=== TASK TO COMPLETE ===
Whenever a line of the records below contains the word "will", copy that line.

+===+

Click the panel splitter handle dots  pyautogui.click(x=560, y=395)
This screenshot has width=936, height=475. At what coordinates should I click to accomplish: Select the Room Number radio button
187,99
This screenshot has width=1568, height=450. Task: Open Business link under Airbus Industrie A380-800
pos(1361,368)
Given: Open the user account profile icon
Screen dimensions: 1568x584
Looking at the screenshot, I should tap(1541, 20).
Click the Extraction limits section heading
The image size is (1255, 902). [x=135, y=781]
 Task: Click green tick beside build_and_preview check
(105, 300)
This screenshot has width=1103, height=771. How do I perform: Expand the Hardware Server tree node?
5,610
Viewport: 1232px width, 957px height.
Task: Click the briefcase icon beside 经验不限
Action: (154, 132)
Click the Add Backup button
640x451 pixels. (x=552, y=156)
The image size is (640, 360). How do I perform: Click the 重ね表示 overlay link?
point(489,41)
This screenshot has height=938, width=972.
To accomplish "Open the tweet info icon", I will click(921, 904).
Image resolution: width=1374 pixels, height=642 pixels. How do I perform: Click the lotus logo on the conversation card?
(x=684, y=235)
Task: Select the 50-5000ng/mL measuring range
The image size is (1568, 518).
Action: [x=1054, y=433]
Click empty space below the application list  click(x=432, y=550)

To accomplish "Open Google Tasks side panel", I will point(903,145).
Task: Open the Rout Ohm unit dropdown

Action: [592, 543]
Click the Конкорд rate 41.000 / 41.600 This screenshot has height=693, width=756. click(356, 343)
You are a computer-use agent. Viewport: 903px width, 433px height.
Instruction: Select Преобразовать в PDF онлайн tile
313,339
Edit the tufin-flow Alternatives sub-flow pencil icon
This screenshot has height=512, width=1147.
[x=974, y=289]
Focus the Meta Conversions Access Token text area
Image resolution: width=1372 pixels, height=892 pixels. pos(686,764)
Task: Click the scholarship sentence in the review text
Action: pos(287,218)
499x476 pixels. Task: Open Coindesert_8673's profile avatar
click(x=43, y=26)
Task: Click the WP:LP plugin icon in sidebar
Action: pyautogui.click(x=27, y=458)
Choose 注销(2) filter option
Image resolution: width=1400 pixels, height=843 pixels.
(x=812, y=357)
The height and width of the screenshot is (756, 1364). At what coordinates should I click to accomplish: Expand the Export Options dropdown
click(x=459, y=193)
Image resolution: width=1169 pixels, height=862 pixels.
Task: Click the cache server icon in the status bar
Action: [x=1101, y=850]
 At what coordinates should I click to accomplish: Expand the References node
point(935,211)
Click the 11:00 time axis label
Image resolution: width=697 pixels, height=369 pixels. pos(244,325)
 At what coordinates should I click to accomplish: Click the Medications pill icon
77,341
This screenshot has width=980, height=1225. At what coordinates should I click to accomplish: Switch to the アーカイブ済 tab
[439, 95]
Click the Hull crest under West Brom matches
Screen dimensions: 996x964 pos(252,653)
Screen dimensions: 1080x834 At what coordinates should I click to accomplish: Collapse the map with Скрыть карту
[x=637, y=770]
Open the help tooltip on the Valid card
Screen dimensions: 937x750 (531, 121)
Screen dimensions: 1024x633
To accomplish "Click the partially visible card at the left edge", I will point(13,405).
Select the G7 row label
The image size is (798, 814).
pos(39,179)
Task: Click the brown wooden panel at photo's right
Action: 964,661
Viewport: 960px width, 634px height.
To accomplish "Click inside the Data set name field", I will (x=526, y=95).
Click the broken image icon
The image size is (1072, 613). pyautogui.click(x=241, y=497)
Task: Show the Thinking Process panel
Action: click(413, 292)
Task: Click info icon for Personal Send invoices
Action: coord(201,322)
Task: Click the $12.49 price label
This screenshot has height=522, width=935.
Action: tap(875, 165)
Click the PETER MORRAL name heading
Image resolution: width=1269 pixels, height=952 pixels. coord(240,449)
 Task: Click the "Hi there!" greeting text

+===+

=== ANSWER BOX ===
To accomplish "Open the tweet info icon", I will click(921, 904).
To accomplish "Open Google Tasks side panel", I will point(903,145).
To accomplish "Click the partially visible card at the left edge", I will point(13,405).
To accomplish "Click inside the Data set name field", I will (x=526, y=95).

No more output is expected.